Study Finds Sitting For 6-8 Hours Increases Heart Disease Risk

Scientists found that persons who spent six to eight hours a day sitting have a 12%-13% higher risk of early mortality and heart disease after surveying 100,000 people who lived in various countries.

The couch is undoubtedly nice, but according to Simon Fraser University experts, sitting down for prolonged periods of time will only “land couch potatoes in an early grave.”

Sitting for 8 hours increases heart disease risk

More than 8 hours of daily sitting were associated with a 20% increased risk. The study’s authors monitored these individuals for a mean of 11 years in cooperation with the Chinese Academy of Medical Sciences in Beijing.

The scientists established a strong connection between spending too much time sitting and the chance of developing heart disease and dying along the road.
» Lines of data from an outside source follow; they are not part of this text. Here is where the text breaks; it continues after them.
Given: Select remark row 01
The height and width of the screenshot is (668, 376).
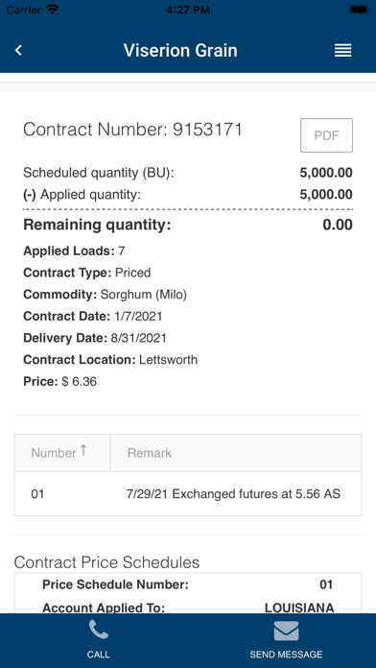Looking at the screenshot, I should (188, 493).
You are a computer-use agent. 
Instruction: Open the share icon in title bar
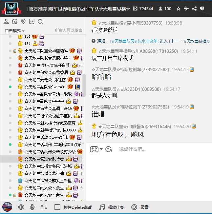(194, 9)
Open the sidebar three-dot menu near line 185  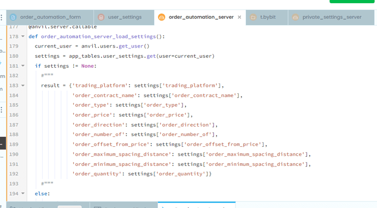pyautogui.click(x=2, y=110)
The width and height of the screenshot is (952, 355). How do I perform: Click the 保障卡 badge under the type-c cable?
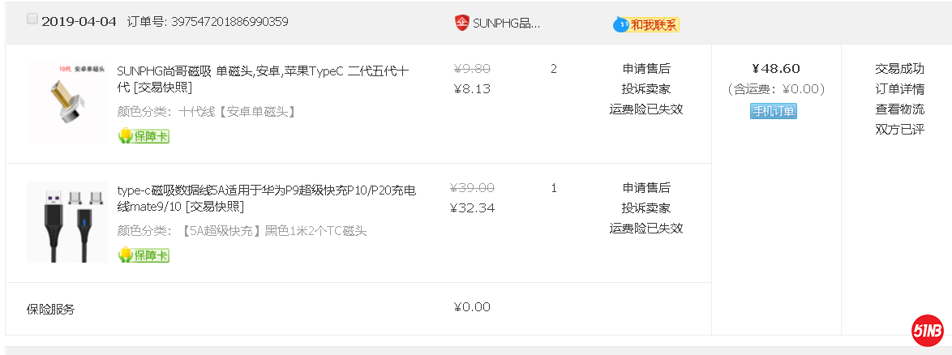pos(144,255)
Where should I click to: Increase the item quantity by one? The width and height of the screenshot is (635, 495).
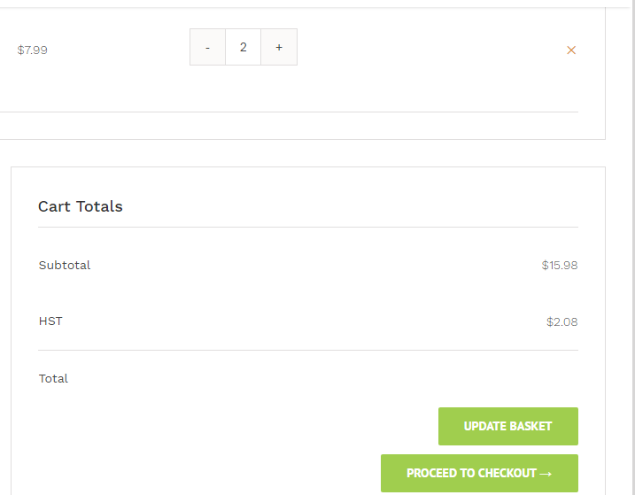coord(279,47)
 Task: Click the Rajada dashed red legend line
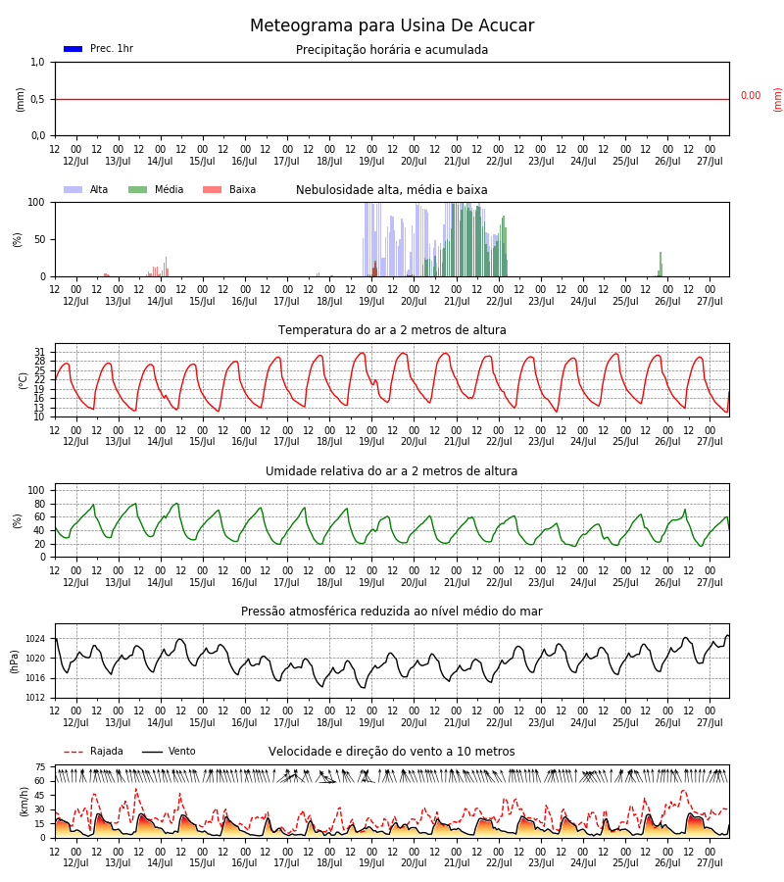[x=74, y=752]
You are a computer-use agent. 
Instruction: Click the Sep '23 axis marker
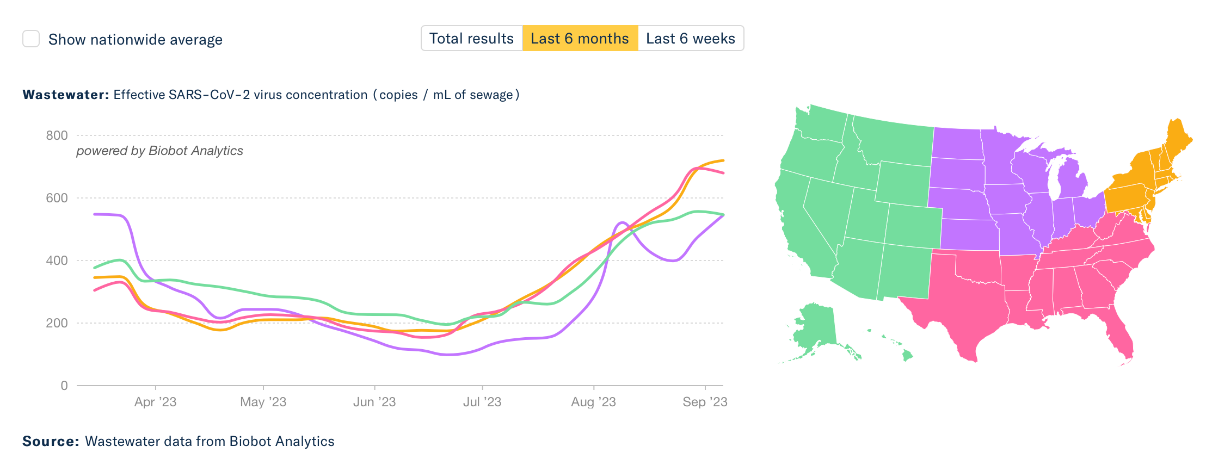click(705, 401)
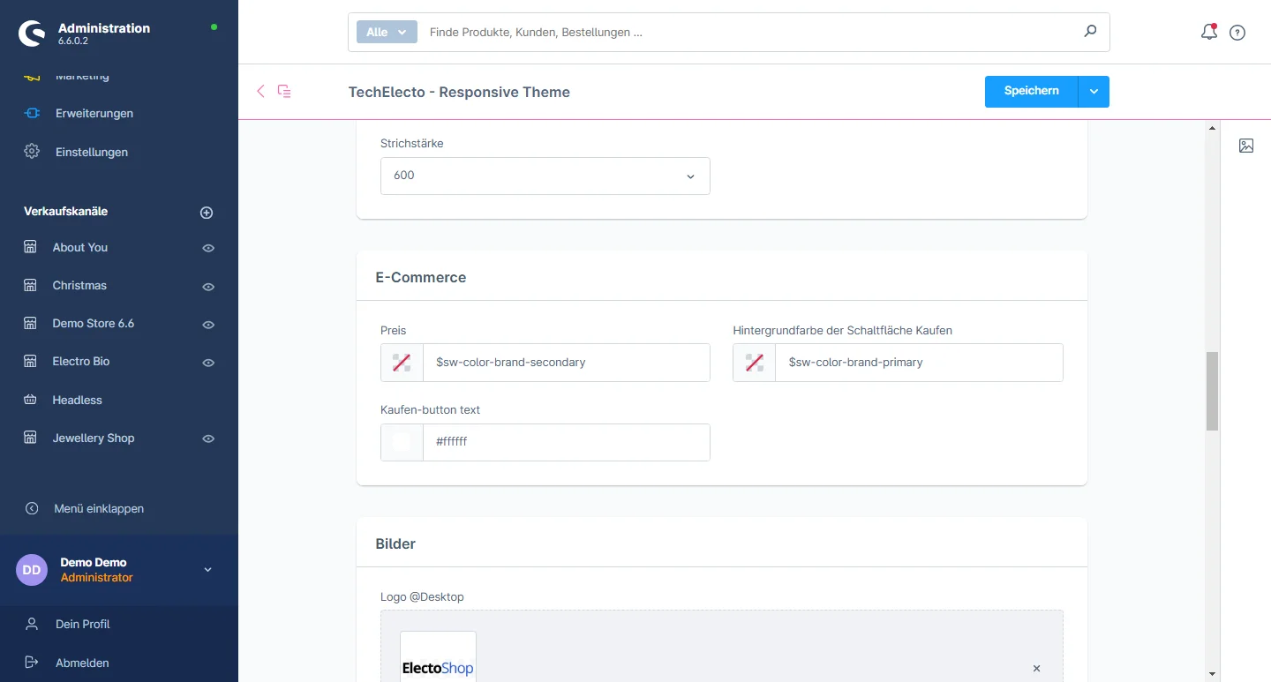Go back using the pink arrow icon
Screen dimensions: 1271x682
point(260,91)
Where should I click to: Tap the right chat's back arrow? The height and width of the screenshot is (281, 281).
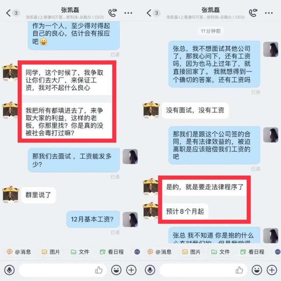click(x=149, y=13)
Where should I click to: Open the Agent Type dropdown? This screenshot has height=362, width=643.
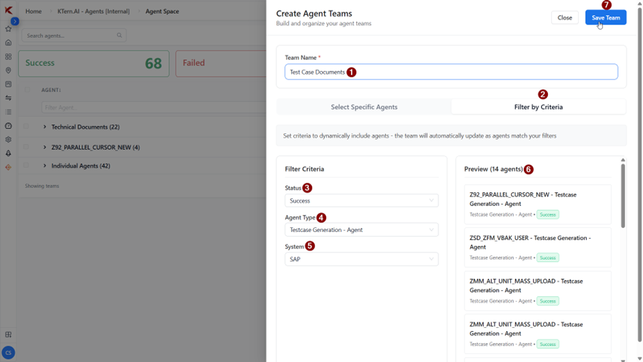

In their study, which was published in JAMA Cardiology, the scientists acknowledged that sitting is a condition that affects people worldwide, but it is most detrimental in low- and low-middle-income nations.

Scott Lear, a co-author of the study and a professor of health and science at Simon Fraser University, claims that if a person must sit down, getting more movement at other hours of the day can mitigate this risk.

According to the study, risk begins to rise with increased sitting frequency. The greatest risk levels—up to 50%—were seen in the least active, more sedentary adults. Conversely, the least risky levels, at 17 percent, went to the most active participants.

Professor Lear commented on their findings, saying that for persons who sat down for over four hours daily, substituting activity for a half-hour of sitting decreased the risk of death by 2%.

Improving exercise reduces the risk of heart disease

There is a potential for people to improve their exercise and reduce their odds of early death, let alone heart disease, as only 1 in 4 Canadians fulfills the activity standards.

According to the study’s authors, sitting all day in high-income nations is often linked to better-paying occupations and overall greater socioeconomic position, which may explain why there is a stronger correlation in lower-income countries.